* **Task item**:
Should a line below contain the word "logo", report it.

* **Collected data entries**:
= = = = = = =

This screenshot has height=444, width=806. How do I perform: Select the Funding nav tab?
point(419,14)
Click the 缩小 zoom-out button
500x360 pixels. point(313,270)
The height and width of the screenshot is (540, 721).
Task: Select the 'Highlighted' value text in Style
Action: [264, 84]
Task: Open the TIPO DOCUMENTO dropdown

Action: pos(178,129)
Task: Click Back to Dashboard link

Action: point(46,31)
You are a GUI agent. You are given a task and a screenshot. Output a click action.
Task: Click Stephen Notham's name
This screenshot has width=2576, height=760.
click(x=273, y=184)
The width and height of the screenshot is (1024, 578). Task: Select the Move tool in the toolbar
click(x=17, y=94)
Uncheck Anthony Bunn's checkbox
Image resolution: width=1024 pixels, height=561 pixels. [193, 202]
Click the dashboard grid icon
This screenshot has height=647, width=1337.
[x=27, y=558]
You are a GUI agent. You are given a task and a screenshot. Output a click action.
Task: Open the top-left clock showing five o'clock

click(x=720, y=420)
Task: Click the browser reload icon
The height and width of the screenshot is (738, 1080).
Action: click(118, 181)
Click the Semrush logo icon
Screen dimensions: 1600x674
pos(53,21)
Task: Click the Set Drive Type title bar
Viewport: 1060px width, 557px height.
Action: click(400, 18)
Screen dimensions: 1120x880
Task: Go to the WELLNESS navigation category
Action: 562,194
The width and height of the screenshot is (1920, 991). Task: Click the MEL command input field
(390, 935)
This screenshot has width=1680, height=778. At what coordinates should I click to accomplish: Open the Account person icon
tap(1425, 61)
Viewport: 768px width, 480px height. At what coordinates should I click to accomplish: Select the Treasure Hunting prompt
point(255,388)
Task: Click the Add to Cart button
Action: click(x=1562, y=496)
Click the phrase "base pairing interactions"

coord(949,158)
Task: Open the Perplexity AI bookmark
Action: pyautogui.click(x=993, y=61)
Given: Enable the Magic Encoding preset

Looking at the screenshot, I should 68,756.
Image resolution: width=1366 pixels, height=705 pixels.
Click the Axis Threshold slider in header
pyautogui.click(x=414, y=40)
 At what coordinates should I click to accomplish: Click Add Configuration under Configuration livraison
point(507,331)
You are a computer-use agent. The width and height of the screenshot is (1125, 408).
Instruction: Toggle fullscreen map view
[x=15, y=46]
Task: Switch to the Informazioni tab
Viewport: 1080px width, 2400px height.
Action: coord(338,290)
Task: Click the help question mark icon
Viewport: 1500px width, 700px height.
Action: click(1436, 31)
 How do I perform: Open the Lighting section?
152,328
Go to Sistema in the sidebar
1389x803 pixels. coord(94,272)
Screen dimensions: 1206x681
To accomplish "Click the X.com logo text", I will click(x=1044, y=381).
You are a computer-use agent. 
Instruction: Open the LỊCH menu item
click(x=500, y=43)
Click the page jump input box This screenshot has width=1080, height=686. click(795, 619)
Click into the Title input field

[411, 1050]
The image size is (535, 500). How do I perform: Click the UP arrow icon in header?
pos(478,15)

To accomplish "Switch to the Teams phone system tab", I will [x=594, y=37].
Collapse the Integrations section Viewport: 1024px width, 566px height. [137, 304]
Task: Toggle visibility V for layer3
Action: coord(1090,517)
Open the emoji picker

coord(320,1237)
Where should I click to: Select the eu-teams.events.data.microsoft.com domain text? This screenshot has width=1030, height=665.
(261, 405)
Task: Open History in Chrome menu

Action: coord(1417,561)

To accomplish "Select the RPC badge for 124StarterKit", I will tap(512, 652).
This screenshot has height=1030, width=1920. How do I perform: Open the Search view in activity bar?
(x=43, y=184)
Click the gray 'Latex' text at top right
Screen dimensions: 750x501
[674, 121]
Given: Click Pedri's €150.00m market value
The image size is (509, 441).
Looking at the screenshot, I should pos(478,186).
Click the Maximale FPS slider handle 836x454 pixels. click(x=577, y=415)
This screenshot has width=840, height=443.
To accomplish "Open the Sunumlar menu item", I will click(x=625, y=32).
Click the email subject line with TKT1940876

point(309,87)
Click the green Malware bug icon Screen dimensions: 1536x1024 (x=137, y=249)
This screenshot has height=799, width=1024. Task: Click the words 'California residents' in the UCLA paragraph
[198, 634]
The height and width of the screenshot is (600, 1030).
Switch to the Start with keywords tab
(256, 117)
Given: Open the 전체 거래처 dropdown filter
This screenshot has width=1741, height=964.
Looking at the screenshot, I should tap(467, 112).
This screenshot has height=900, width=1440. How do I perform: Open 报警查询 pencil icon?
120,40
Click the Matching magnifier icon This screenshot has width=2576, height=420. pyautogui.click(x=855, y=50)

= = = = = = =

* **Written response**:
Click the Semrush logo icon
To accomplish "Click the X.com logo text", I will click(x=1044, y=381).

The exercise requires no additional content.